Task goal — Go through the records line by line and work out how many lines hold the word "sidebar". Answer with the number only.

Provided records section start

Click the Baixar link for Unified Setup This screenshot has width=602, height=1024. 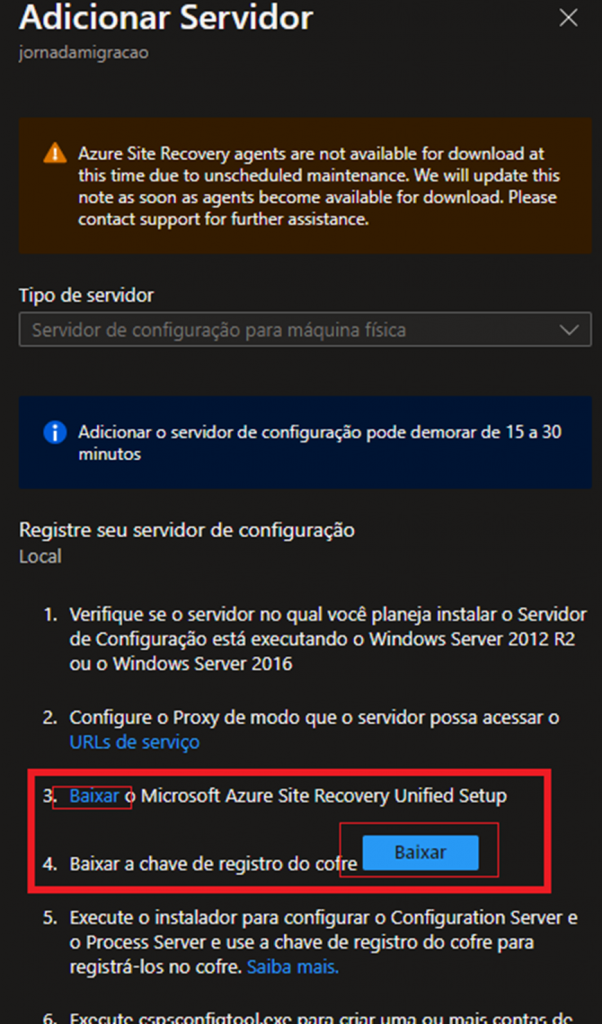coord(94,796)
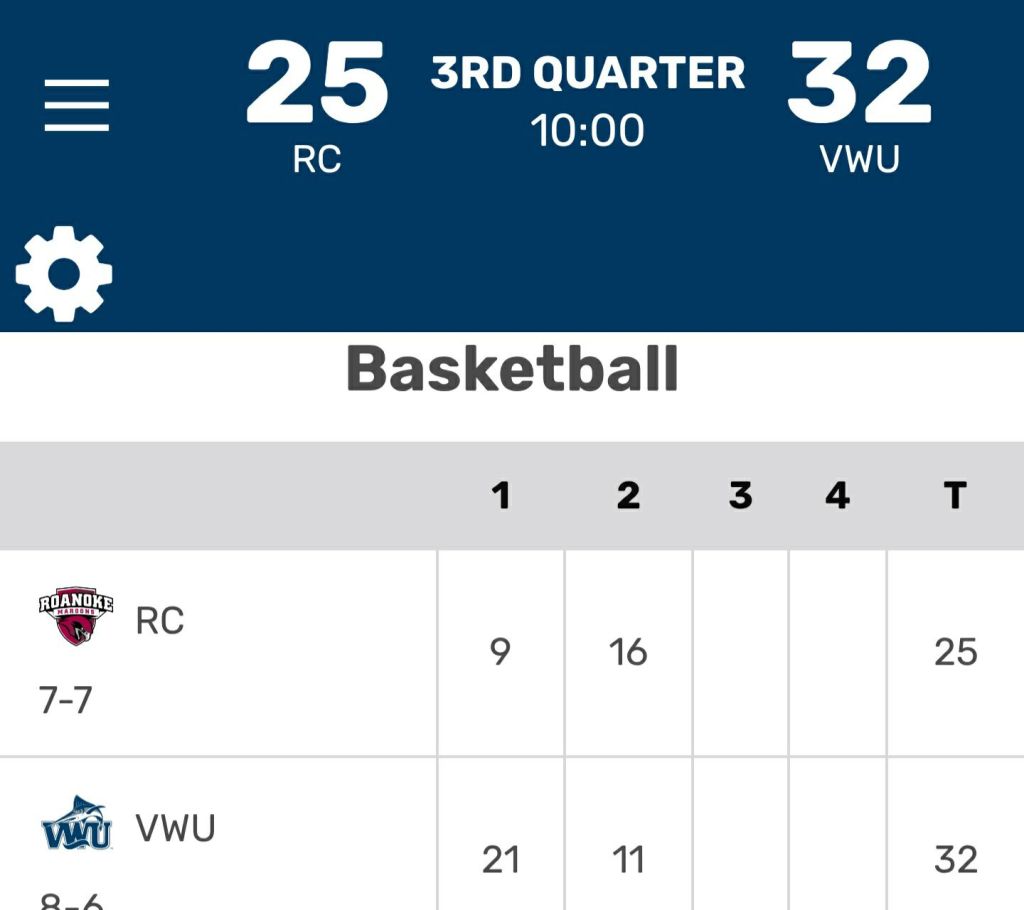The image size is (1024, 910).
Task: Click RC's second quarter score 16
Action: (628, 652)
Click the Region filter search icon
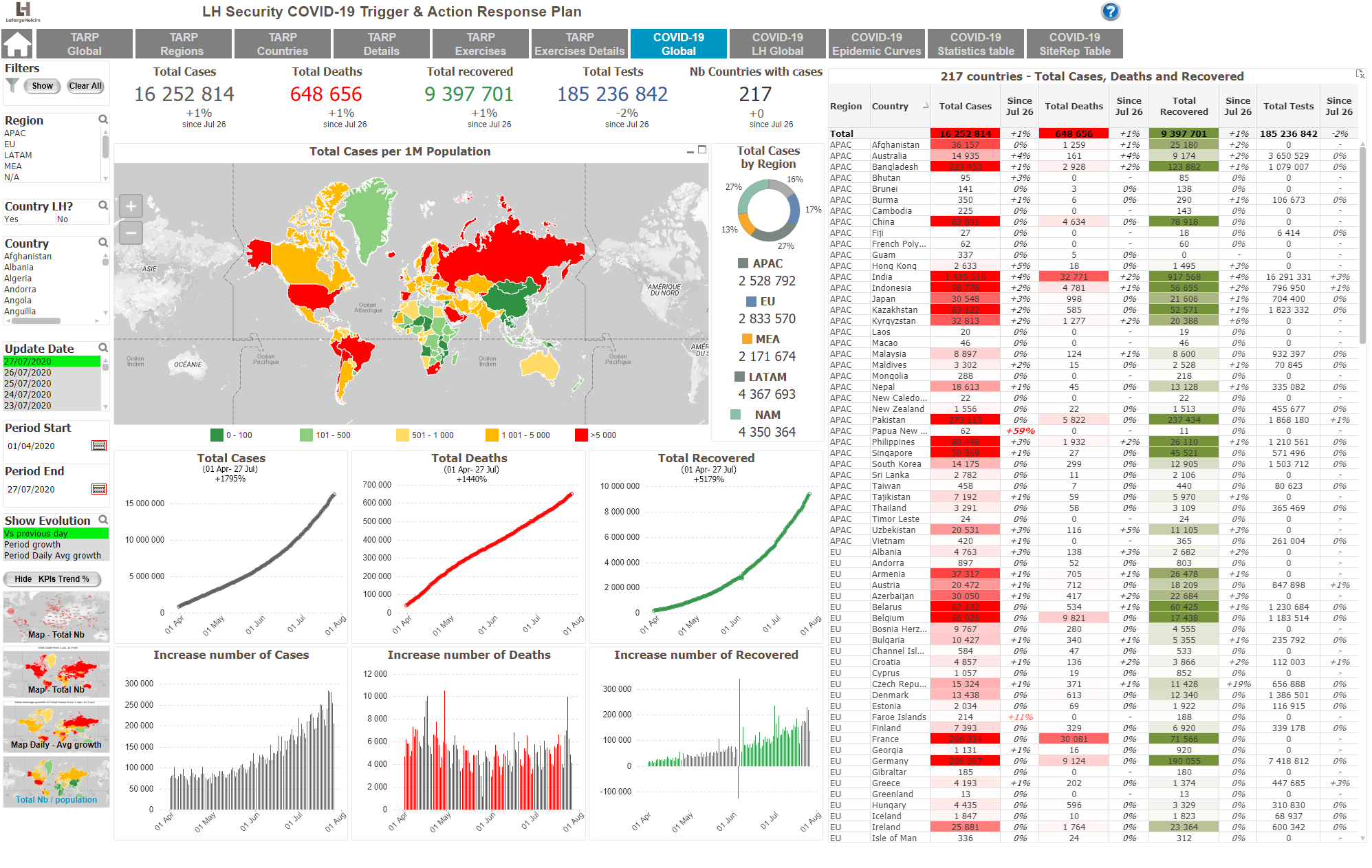Viewport: 1372px width, 868px height. click(103, 120)
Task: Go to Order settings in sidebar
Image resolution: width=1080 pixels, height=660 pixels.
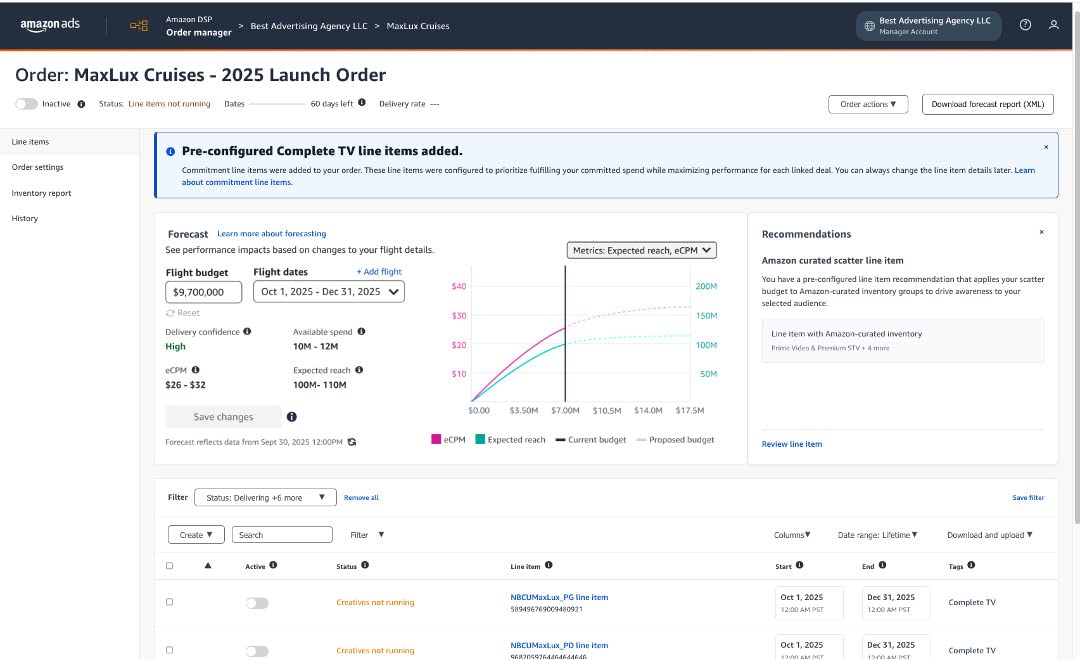Action: pos(38,168)
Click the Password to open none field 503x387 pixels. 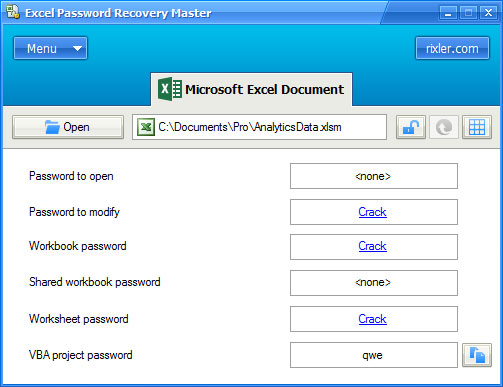374,176
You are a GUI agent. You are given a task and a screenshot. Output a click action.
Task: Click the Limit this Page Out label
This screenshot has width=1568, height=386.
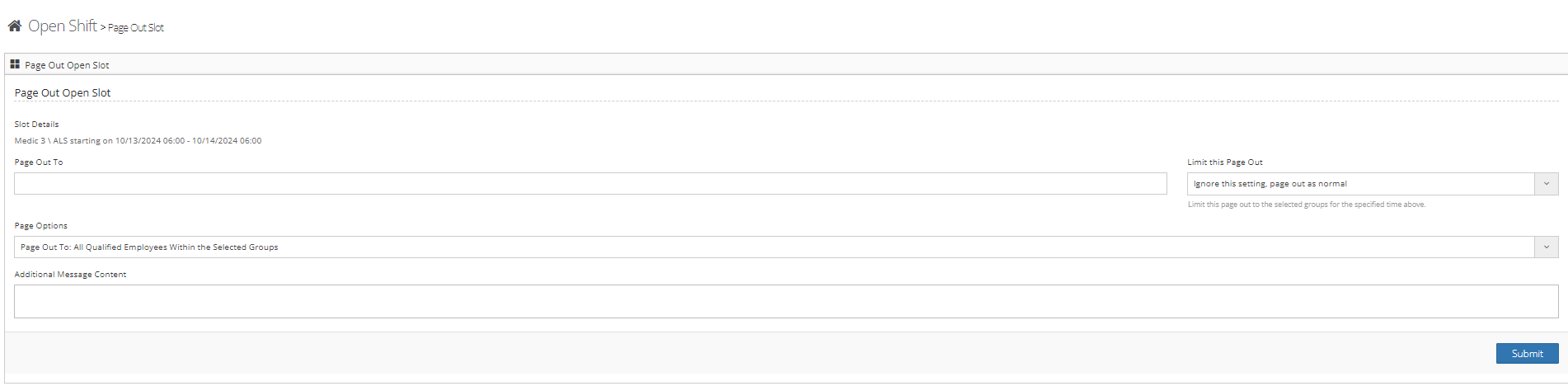[1224, 162]
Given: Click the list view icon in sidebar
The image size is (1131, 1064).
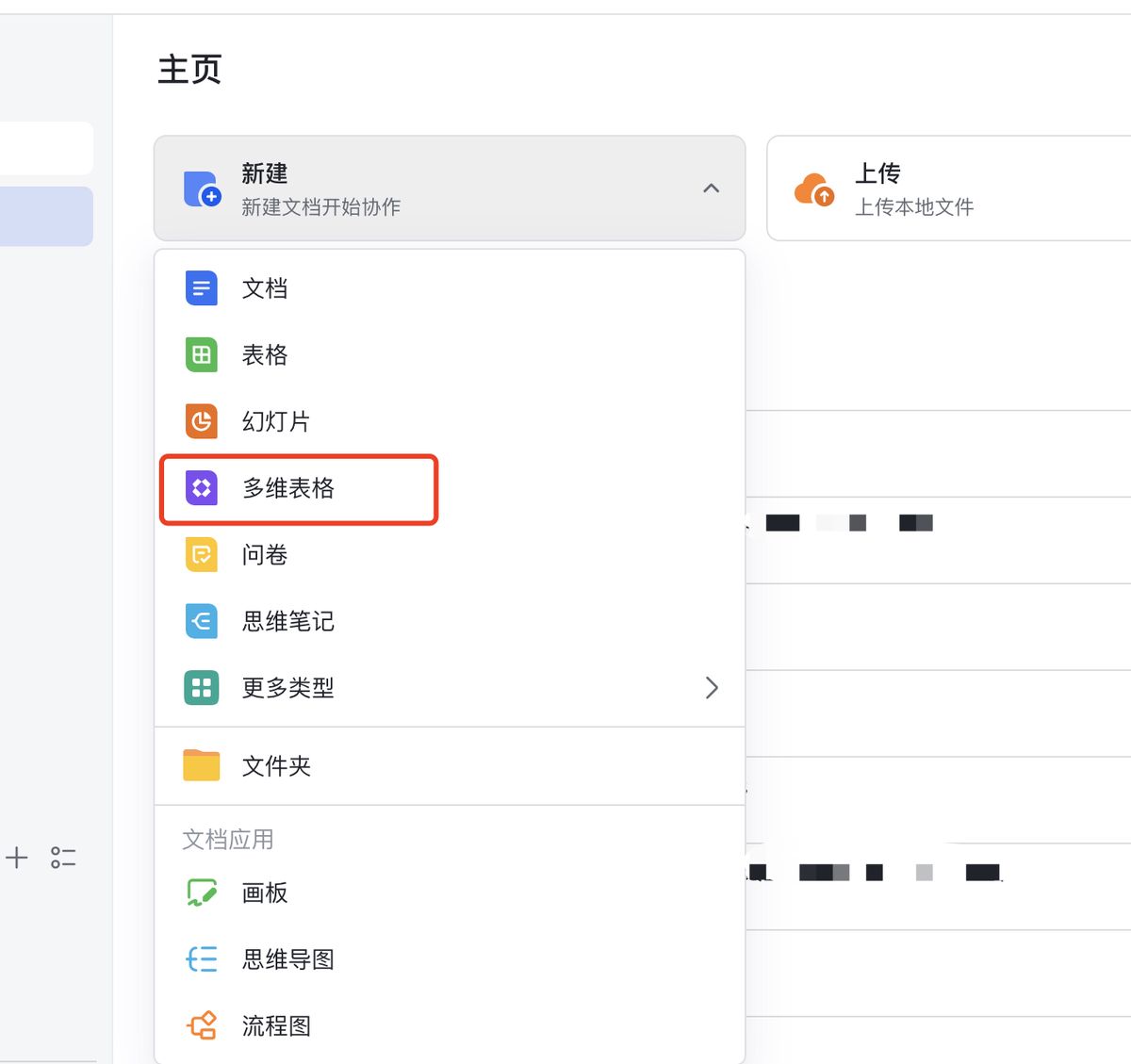Looking at the screenshot, I should (63, 858).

Provided records section end

Task output — 2